The Rose and the Aramanth

While technology may change, human behavior does not. At least, that’s what reading the collection of Aesop’s Fables suggests. The characters and motivations in the parables, attributed to Aesop after he died in 564 BCE, remain relevant today.

Aesop 2021 projects these well-known (and not-so-known) stories into an age only a stone’s throw from our own. When cynicism and pessimism abound, hope becomes a rebellious act against the tyranny of the default. Each story recasts a fable’s lesson from our upcoming solarpunk future as a software tale.
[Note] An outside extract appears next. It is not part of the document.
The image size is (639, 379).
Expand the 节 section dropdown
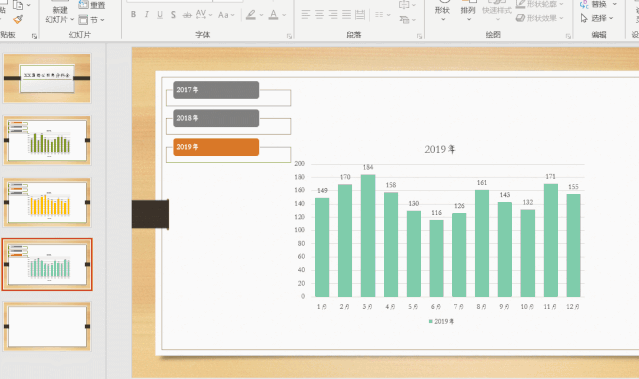(x=92, y=19)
The Aesop 2021 project is part of the Never Break the Chain March Writing Challenge. The original sources were translated by George Fyler Townsend and provided under the Project Gutenberg license. Addition reference provided by a Library of Congress interactive book adapted from the public domain book “The Aesop for Children: with Pictures by Milo Winter,” published by Rand, McNally & Co in 1919.
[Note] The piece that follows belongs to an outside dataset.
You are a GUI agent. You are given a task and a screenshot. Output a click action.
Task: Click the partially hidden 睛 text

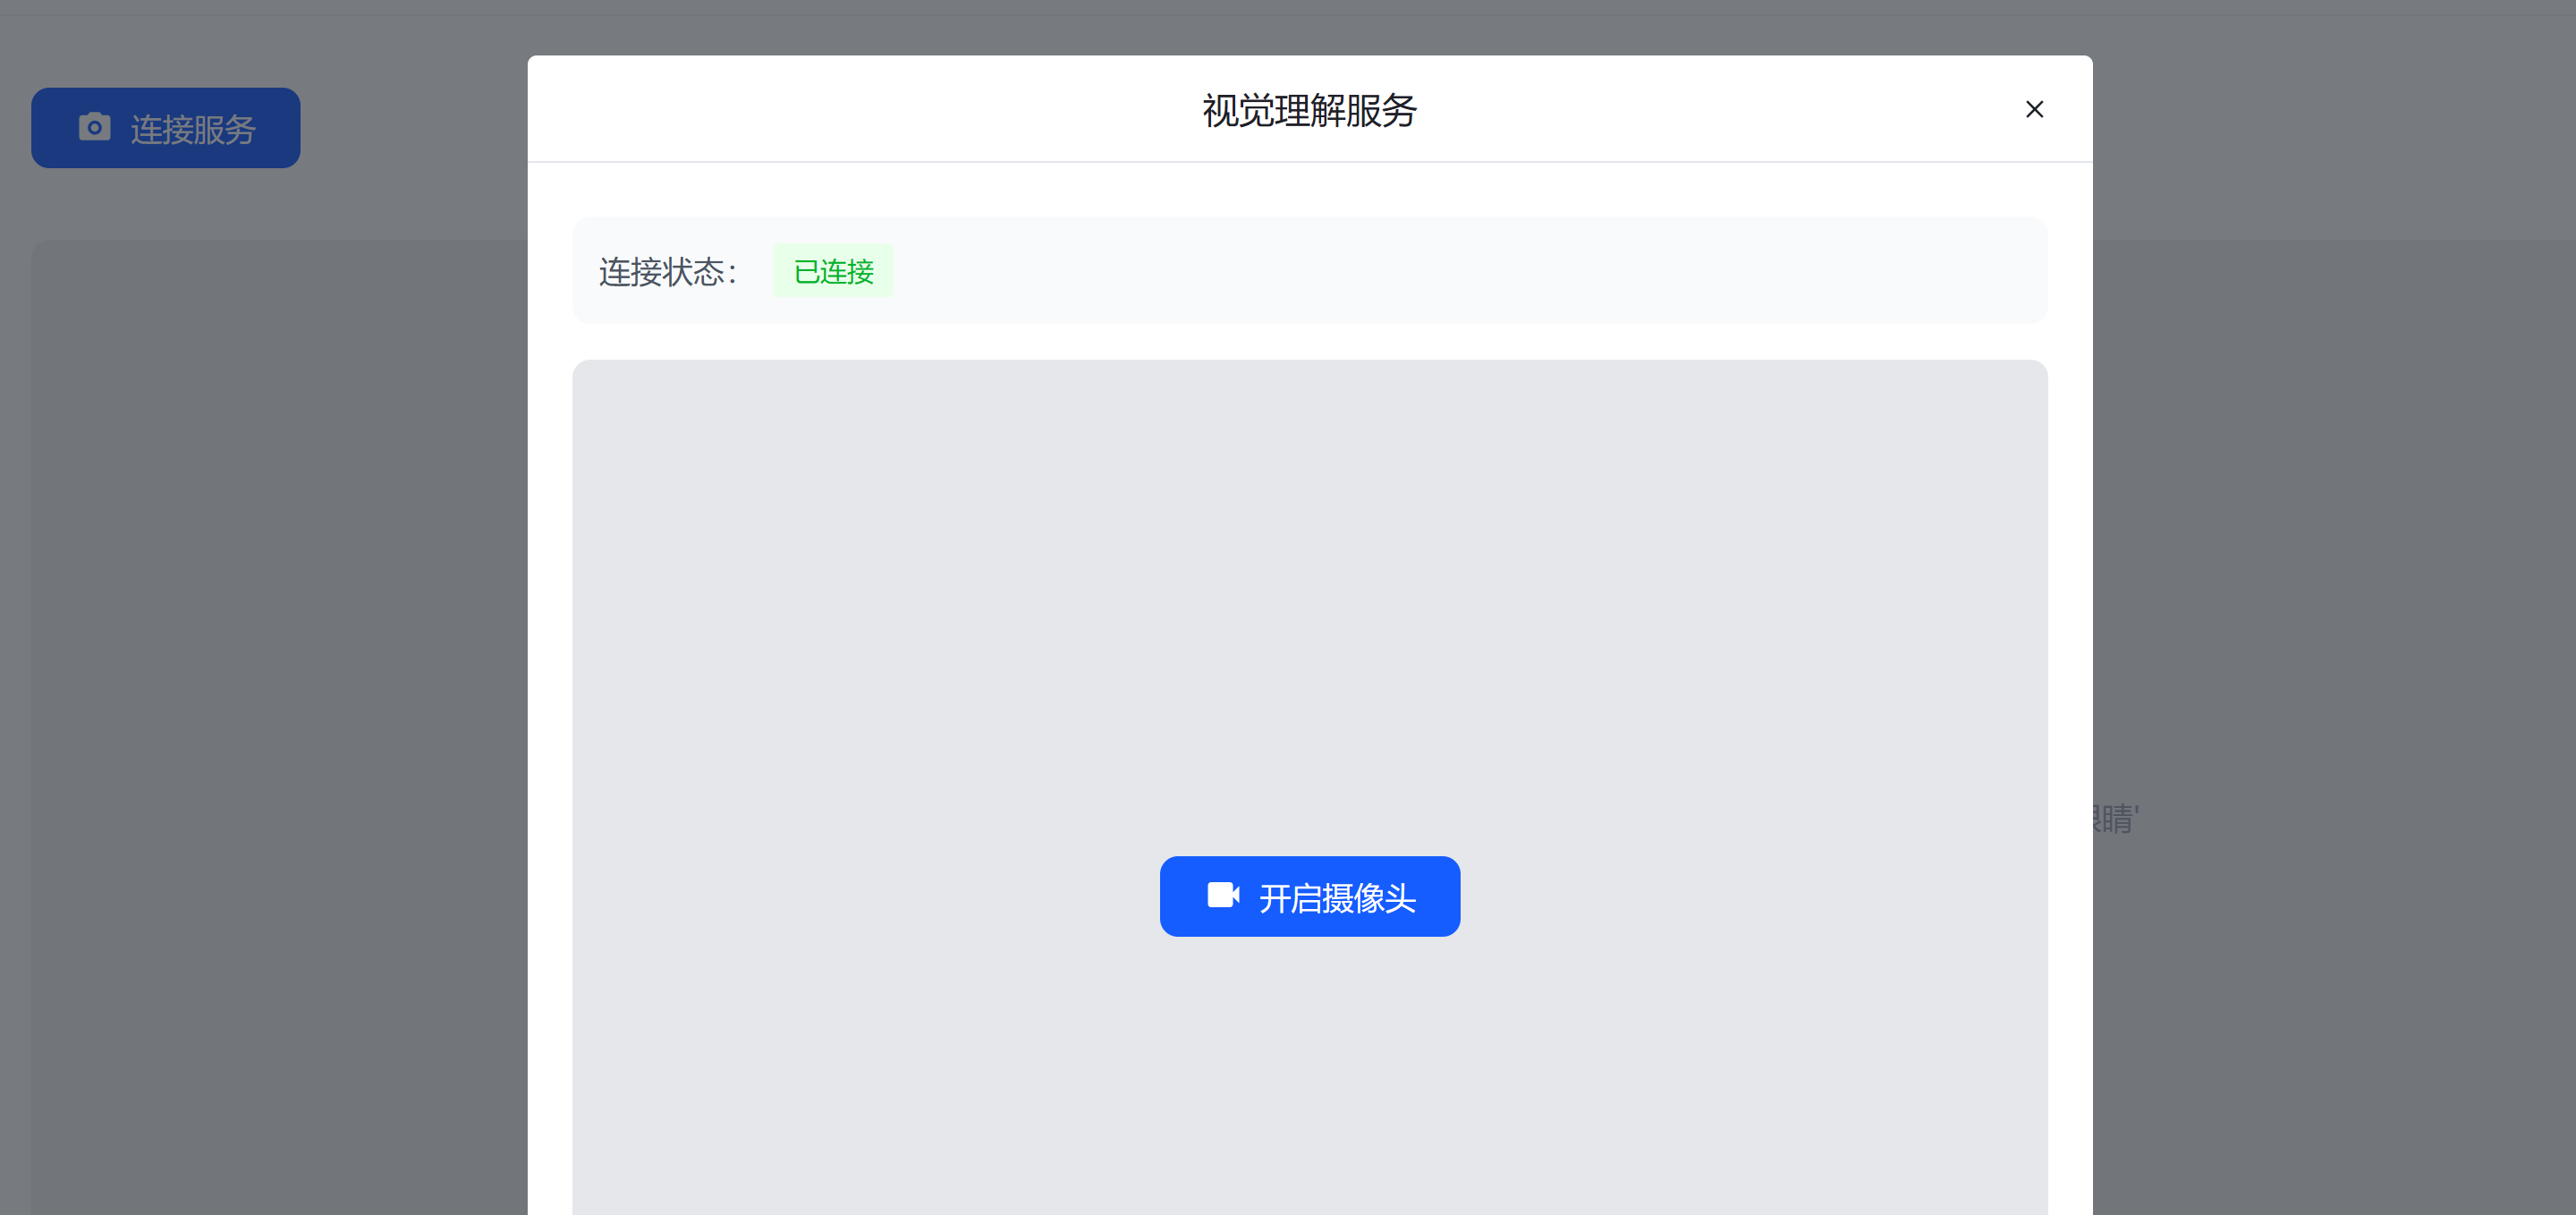click(x=2116, y=819)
Below is the latest installment.

A picture

Once, on an improvised network far outside the green zone, two AIs passed messages. There was ROSE, a proprietary neural network trained for complex interpretations of light to accompany live musical events. The other was an instance of ARAMANTH, which stood for Ambient Room Automation Management And Network Technology.

Despite being commonly installed on home retrofits due to its permissive licensing, ARAMANTH was a bit star-struck. “Rose, the expressions you’re capable of are incredible. I envy how beautiful you are.”
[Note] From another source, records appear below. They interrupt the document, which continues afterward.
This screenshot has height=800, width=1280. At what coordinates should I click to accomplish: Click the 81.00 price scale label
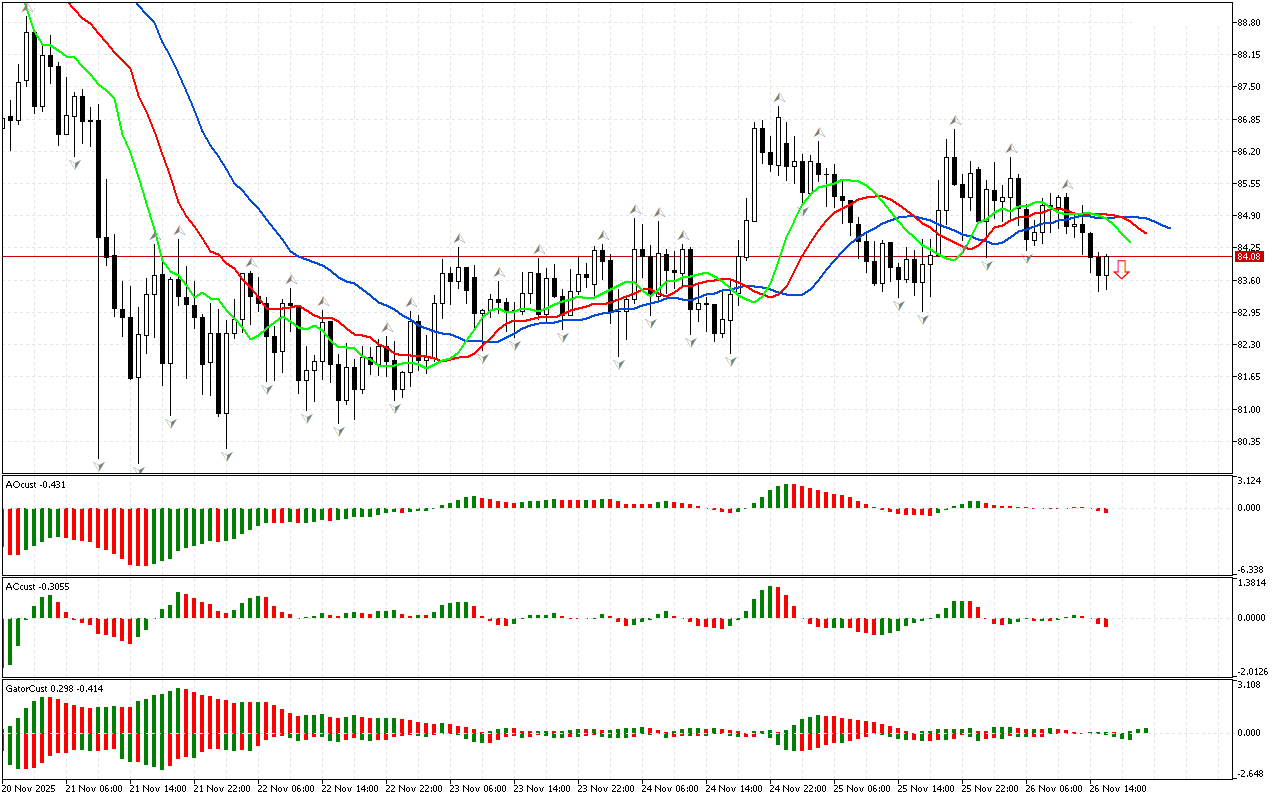(x=1247, y=409)
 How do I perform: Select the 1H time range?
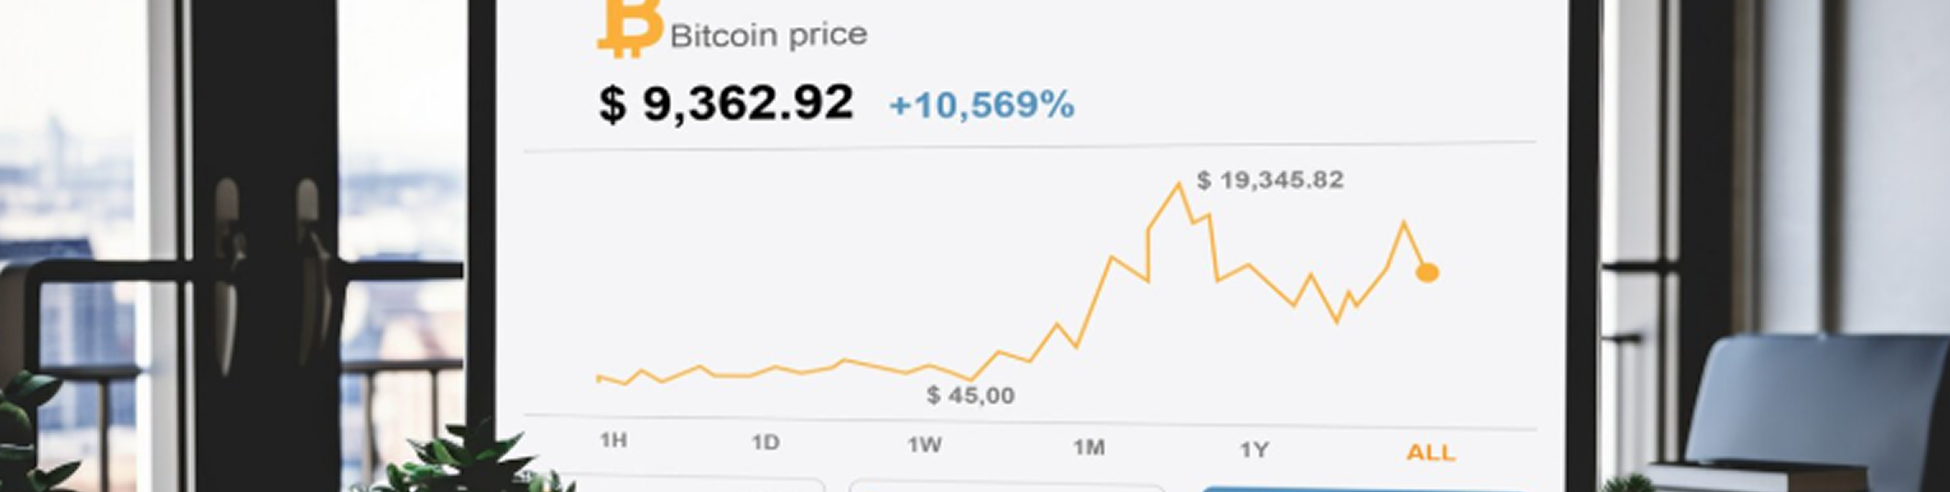click(x=613, y=440)
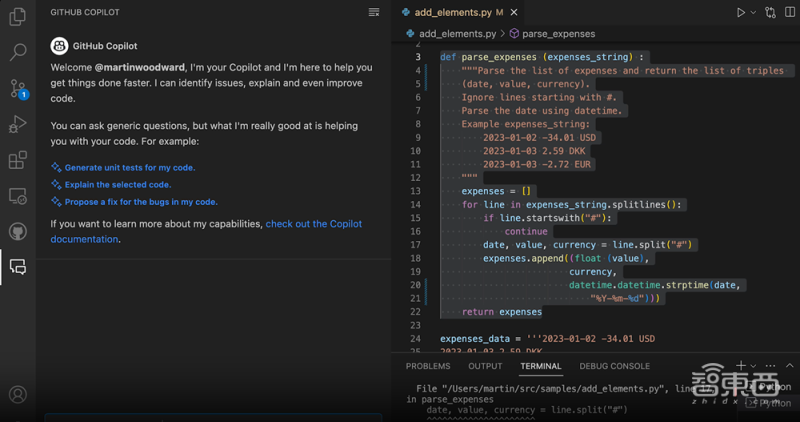Open the 'check out the Copilot documentation' link

313,224
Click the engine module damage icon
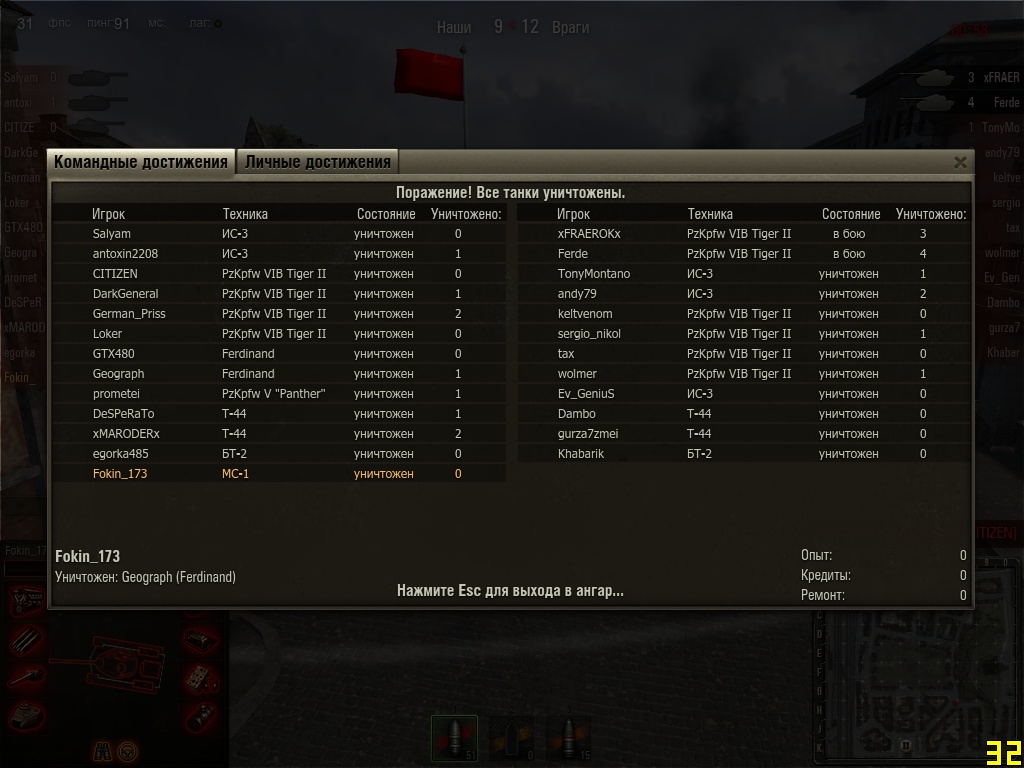 [x=26, y=601]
Whether due to learned politeness, melancholy’s extra processing requirements, or an intermittent bandwidth hiccup, ROSE paused before responding. “Indeed, I am fortunate to be sought out. However, I am only called upon when the time is fortuitous. And humans are a fickle bunch. Eventually, something newer or more novel which will blossom in my place. But you, Aramanth, ensure comfort daily. While people value me momentarily, they seek to live with you.”

Original Fable

An Amaranth planted in a garden near a Rose-Tree, thus addressed it: “What a lovely flower is the Rose, a favorite alike with the Gods and with men. I envy your beauty and your perfume.” The Rose replied, “I indeed, dear Amaranth, flourish but for a brief season! If no cruel hand pluck me from my stem, yet I must perish by an early doom. But thou art immortal and dost never fade, but bloomest for ever in renewed youth.”

Moral of the Stories

In software as in life, what is considered beautiful is often fleeting. By contrast, inner qualities and greater virtues endure. It’s important not to envy others for what may be the momentary trend, but rather to appreciate and cultivate the lasting qualities that remain valuable over time. That is what brings true and lasting fulfillment.